On Oct. 18, 1972, AID records show Passman went along with Constantino's recommendation that the school not be funded. "Mr. Passman indicated that he did not want to sponsor any project which could be described as 'irregular' and agreed not to give further consideration to the school despite Mr. Clifford Strauss' urging," a Costantino memo states.
One week later, another memo says, Passman reversed himself. "Unfortunately, Mr. Clifford Strauss of Monroe (La.) prevailed upon Mr. Passman) informed me this morning that he had to have a letter by this evening which he will take with him to Louisiana indicating the agency is reserving $250,000 for the school."
Strauss, a wealthy retired wholesale grocer and Passman financial supporter, denied in a recent interview that he exerted any pressure on the congressman or that he even knew very much about the school. He said he never visited the school after it was funded, despite the fact it was named after him.
The idea of naming the school after him was Passman's, he said. "The whole idea for this thing was Passman's," said Strauss.
Strauss, during a telephone interview, read a letter he said he received in 1974 from Jack Friedman, head of "American Friends of TEC," the group that sponsored the grant request for the Paris school. In the letter Friedman noted that the school's construction site was paid for by funds from the Rothschild Foundation. The letter does not mention what happened to the ASHA money.
Friedman, a New York nursing homeowner, said in a telephone interview recently that he approached Passman in 1972 to get the school funded. After he spoke with Passman he said he called Strauss in Louisiana. Friedman said, however, that he could not recall why he had telephoned Strauss or what they had discussed.
Passman has refused to comment to The Washington Post on any aspect of his dealings with AID.
Another project in Israel funded by ASHA after heavy congressional pressure was the Beth-Bluma Vocational School. Costantino said he agreed to fund the project only after heavy pressure from former House Administration Committee chairman Wayne Hays (D-Ohio).
"The school didn't even own the land where they said they were going to build with the money they wanted from us," Costantino said. "That project came to us from the bosses."

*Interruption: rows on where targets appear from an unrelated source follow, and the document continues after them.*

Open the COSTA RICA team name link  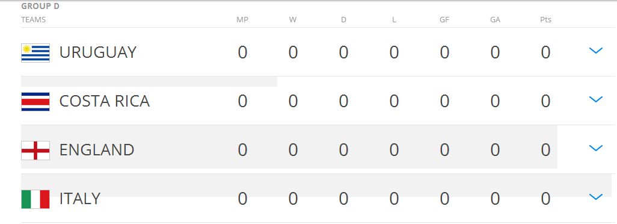point(105,101)
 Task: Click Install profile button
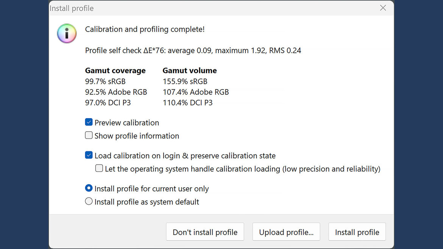357,232
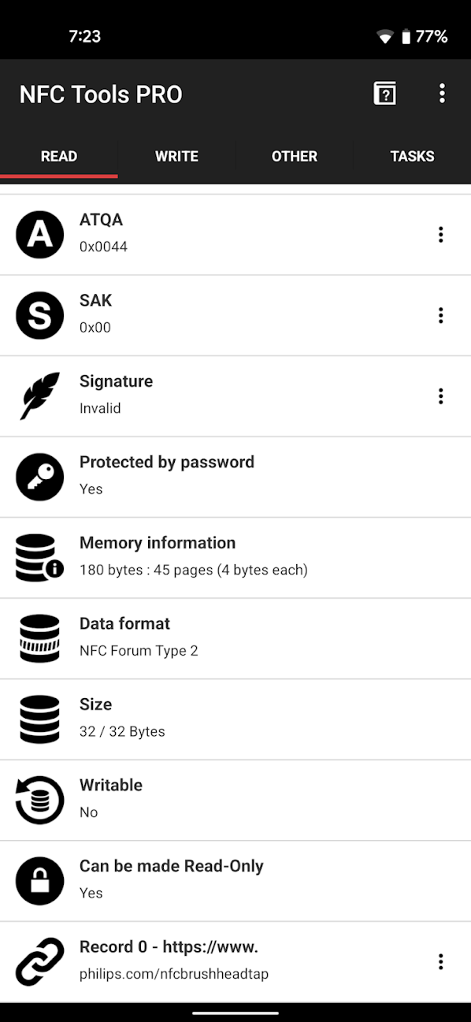Tap the Data format stack icon
The image size is (471, 1022).
click(x=39, y=638)
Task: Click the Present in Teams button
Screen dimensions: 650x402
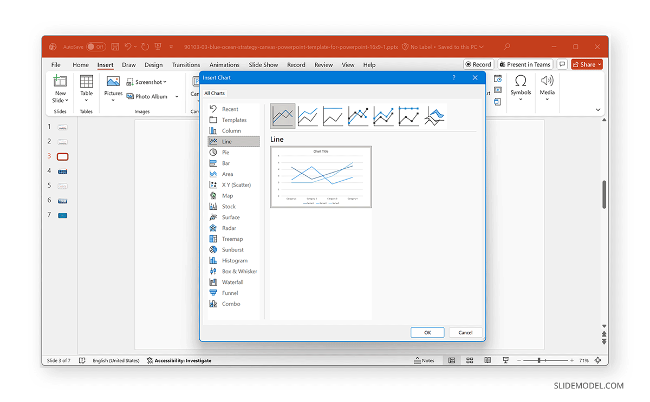Action: 524,64
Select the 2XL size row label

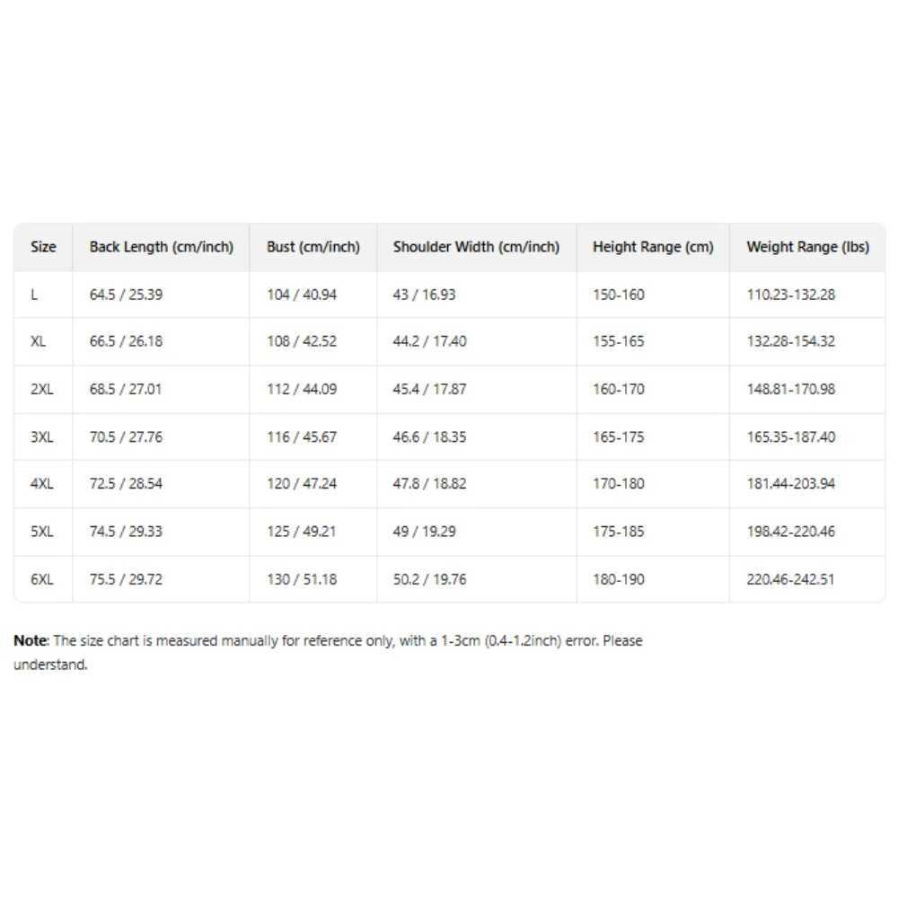tap(41, 390)
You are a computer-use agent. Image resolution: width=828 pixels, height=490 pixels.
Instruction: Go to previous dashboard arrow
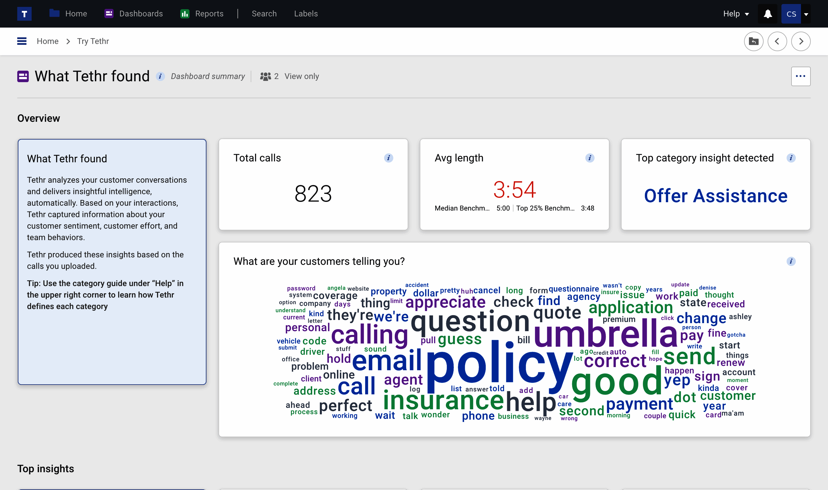[777, 41]
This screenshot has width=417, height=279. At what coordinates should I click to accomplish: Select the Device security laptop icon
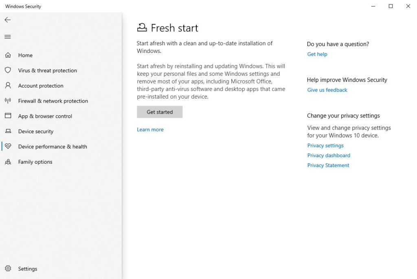click(8, 131)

Costantino said he went to Hays to protest. "He said he had an interest in getting the project funded," Costantino recalled. "Then he said, 'You folks have too many people on your staff because you had someone investigate.' He threatened to cut our staff in half if we didn't go along."
The school was funded for $1 million. An audit report by AID released last month notes that none of the money was spent as of Feb. 28 this year and the audit was canceled without a site visit to the school.
In another ASHA program an AID audit shows that the World Mercy Fund, a private nonsectarian organization in Alexandria, Va., received just over $900,000 from 1970 to 1976. The money, according to AID officials, was used to build and equip three field hospitals in Nigeria.
The AID audit said, however, that World Mercy has not been able to show whether the money was ever used to build the hospitals. "World Mercy officials in Alexandria stated many of the records had been misplaced and it was doubtful if they could ever be located," the audit said.
In addition, the audit said the organization had failed to transfer the money to Nigerian banks, as required by terms of the ASHA agreement. John Rooney, a Roman Catholic priest who heads the World Mercy program, said the funds were mixed in with other accounts and "used in the procurement of Nigerian pounds and services at 'black-market' rates of exchange," according to the audit.
Rooney said in a recent interview that the money was deposited in U.S. banks. He said it was used to reimburse U.S., British and Italian businesses and individuals in Nigeria who loaned World Mercy construction funds.
Rooney said that he had no records to support his story. He also said World Mercy made a substantial profit on the currency transaction. AID officials said yesterday they have demanded that a large amount of the World Mercy funds be repaid by the organization.